While one may not be too troubled about collection of unpaid loans or misused grants funds for example, that’s not all there is to consider with this regulation. People like Andy Johnson, a local welder in Uinta County, Wyoming, might want to sit up and take note. The EPA issued an administrative order demanding that he destroy a pond he painstakingly built on his own property or face serious repercussions. The EPA has threatened Johnson with fines in the amount of $75,000 per day for violating the Clean Water Act.
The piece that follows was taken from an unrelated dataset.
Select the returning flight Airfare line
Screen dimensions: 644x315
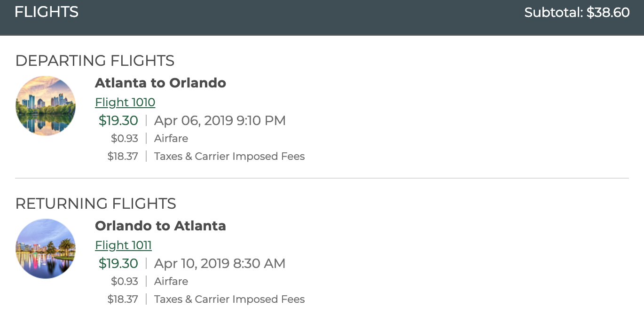click(x=171, y=281)
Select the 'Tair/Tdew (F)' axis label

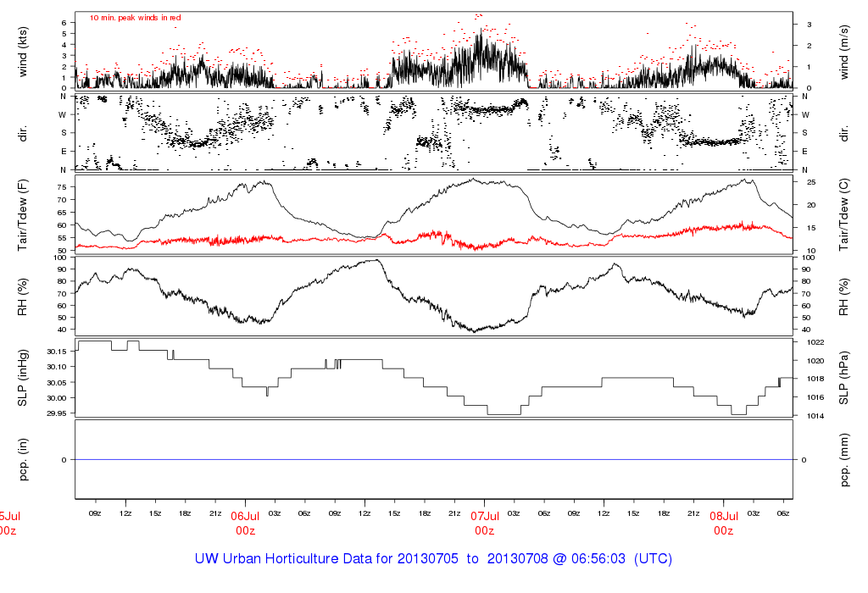pyautogui.click(x=24, y=214)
The pond’s waters are not polluted and the pond is much appreciated by wildlife, given the arid nature of Uinta County. Johnson even sought regulatory approval from the state for his private effort to improve the environment. He did not however get a permit from the Army Corps of Engineers and consequently finds himself under the EPA’s thumb. Wyoming Senators Mike Enzi and John Barrasso joined with Louisiana Senator David Vitter to issue a letter to the agency stating that the “EPA appears more interested in intimidating and bankrupting Mr. Johnson than it does in working cooperatively with him.”
Johnson is not alone in suffering this kind of bullying at the hands of the EPA. Chantell and Michael Sackett of Idaho were similarly threatened by the agency with fines of $75,000 per day for seeking to build a home on a small lot situated between two other lots that already had homes, an action the EPA claimed the couple could not even challenge. The Sacketts challenged it anyway, and the case went all the way to the Supreme Court, where they won a unanimous verdict.
Justice Antonin Scalia wrote the court’s decision stating that, “In a nation that values due process, not to mention private property, such treatment is unthinkable.” Scalia went on that “there is no reason to think that the Clean Water Act was uniquely designed to enable the strong-arming of regulated parties into ‘voluntary compliance’ without the opportunity for judicial review—even judicial review of the question whether the regulated party is within the EPA’s jurisdiction.”
While the Supreme Court may have found that the Sacketts and, consequently, folks like Johnson, do have some recourse to challenge administrative compliance orders from the EPA, those who fall into the agency’s sights may now face a new and crushing hurdle: wage garnishment. Just how many people could endure challenging the EPA’s regulatory actions—no matter how indefensible—if they faced fines that the agency could garnish from their wages? How many can be coerced into “voluntary compliance”?
On July 4 we celebrated our independence. One of the many grievances in the Declaration of Independence—the reasons we listed to explain why we choose to break away and declare ourselves free—was that the king had “erected a multitude of New Offices, and sent hither swarms of Officers to harass our people, and eat out their substance.” Seems familiar and it is clear that the current Administration is pushing adoption of these regulations, as many federal agencies have issued similar rules. None, however, matches the EPA’s record of heavy-handedness.
The EPA said that if it receives no adverse comments by August 1, the direct final rule will go into effect. Well, the folks at the EPA already have at least one—in comments submitted on July 3, The Heritage Foundation urged the EPA to “withdraw the direct final rule.” We doubt that we’ll be the only ones.
Robert Gordon is a senior advisor for strategic outreach at the Heritage Foundation; previously, he was the founder and director of the National Wilderness Institute. He also served two terms as a member of the Commonwealth of Virginia’s Board of Conservation and Recreation.